Ma soeur algérienne

Ma soeur algérienne,

Si tu savais -mais tu sais- comme dans ce monde on boîte avec des cailloux que souvent l'on met soi-même dans ses godasses. Est-ce l'humain qui est ainsi dans sa structure, ou est-ce une maladie opportune s'infiltrant par nos semelles béantes... va savoir, et j'aurais bien dit "peu importe" mais, il importe je crois de chercher à comprendre pourquoi certains fruits du même arbre pourrissent sous la pluie avant de mûrir, alors que d'autres nourris de la même eau ensoleillent nos gorges gourmandes.

Le pourquoi du comment n'est pas vaine intellectualisation d'une nature par nos cerveaux désoeuvrés, c'est que si l'on ne change pas l'eau croupissant dans l'arrosoir, il y a des risques que l'on intoxique les racines, et, au moindre mal, qu'on masque leur puissance vitale par un relent nauséabond que certains prendront pour un parfum de fleur, oubliant la sève et la racine en se consacrant à glorifier ces émanations douteuses, leur nez perverti de négligence et de paresse du coeur.

Si je croyais en un dieu, je lui demanderais d'abolir l'idée même de hiérarchie, et celle même de quantification, où qu'elles s'ancrent. Parce que dans tous les corps humains du monde flotte une dose de sang équivalente capable de se répandre avec une infinie et monstrueuse facilité. Parce que nous sommes humains et que c'est dans les yeux de nos enfants et de tous ceux que l'on aime qu'on pleure d'effroi face à l'horreur étrangère. Parce qu'ils sont la vie palpable près de nous. Parce qu'on veut les savoir vivants de la vie qui vit dans toute l'humanité.
Le poète l'évoquait ainsi dans son chant d'amour :
".../...La faim, la fatigue et le froid
Toutes les misères du monde
C'est par mon amour que j'y crois
En elle je porte ma croix
Et de leurs nuits ma nuit se fonde.../..."
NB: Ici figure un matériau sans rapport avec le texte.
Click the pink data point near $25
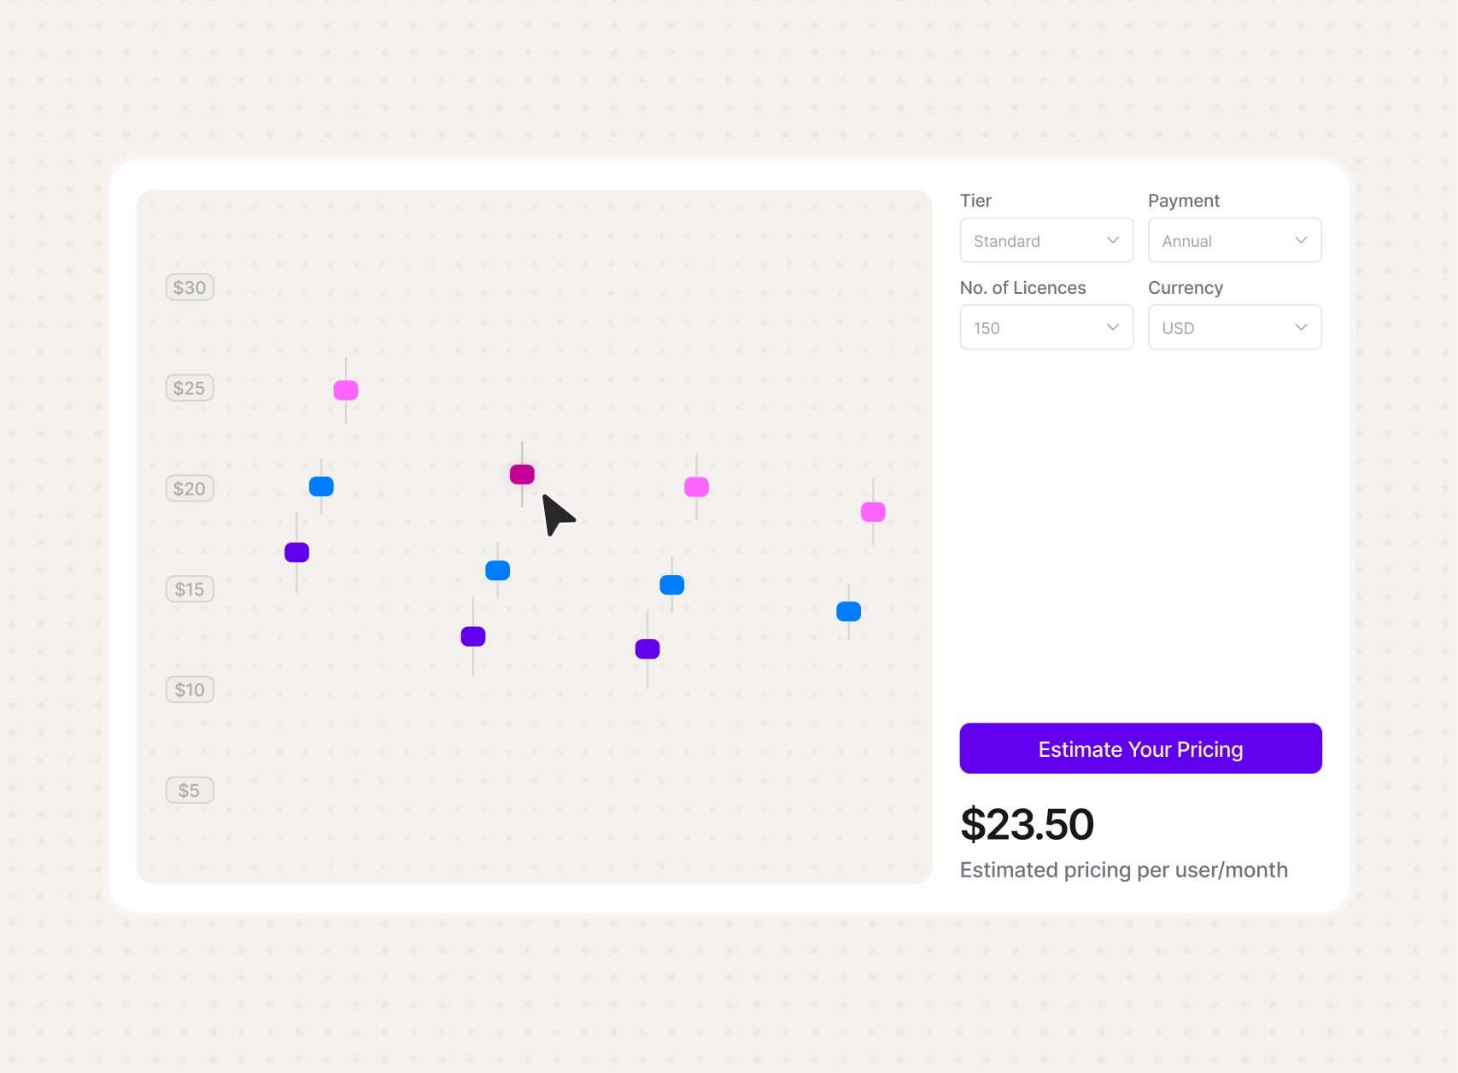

Il est très difficile de comprendre la compétition dans le malheur, ces comparaisons et surenchères du "oui mais moi" des frustrations pré-primaire. Il est pourtant aussi facile de constater qu'une partie du monde passe inaperçue et que cela fait peur. Il en va là de la transparence utilitaire posée comme un voile sur ce qui dérange nos avidités maladives et qui fait réagir les mots au-delà de ce que nos sensibilités peuvent entendre.

Le monde est fou et ses habitants croyant que la maturité se compte en possessions et en morts. Que l'oubli peut faire de mal ! De cet oubli parcellaire engraissant les haines pour en faire des animaux de traits attelées à l'ignorance...
On ne laboure rien avec l'injustice et la mort.
On ne laboure pas davantage à accuser l'amour d'être l'amour.
On ne laboure pas mieux en repeignant la charrue.
Quant à semer...

Je t'aime pour ta sensibilité mienne, pour la justesse de ton chant, pour la force de ta voix.

J'avais juste envie de t'écrire, Amina Mekahli, parce qu'en te lisant j'ai souvent envie de te serrer dans mes bras mais tu es où je ne suis pas.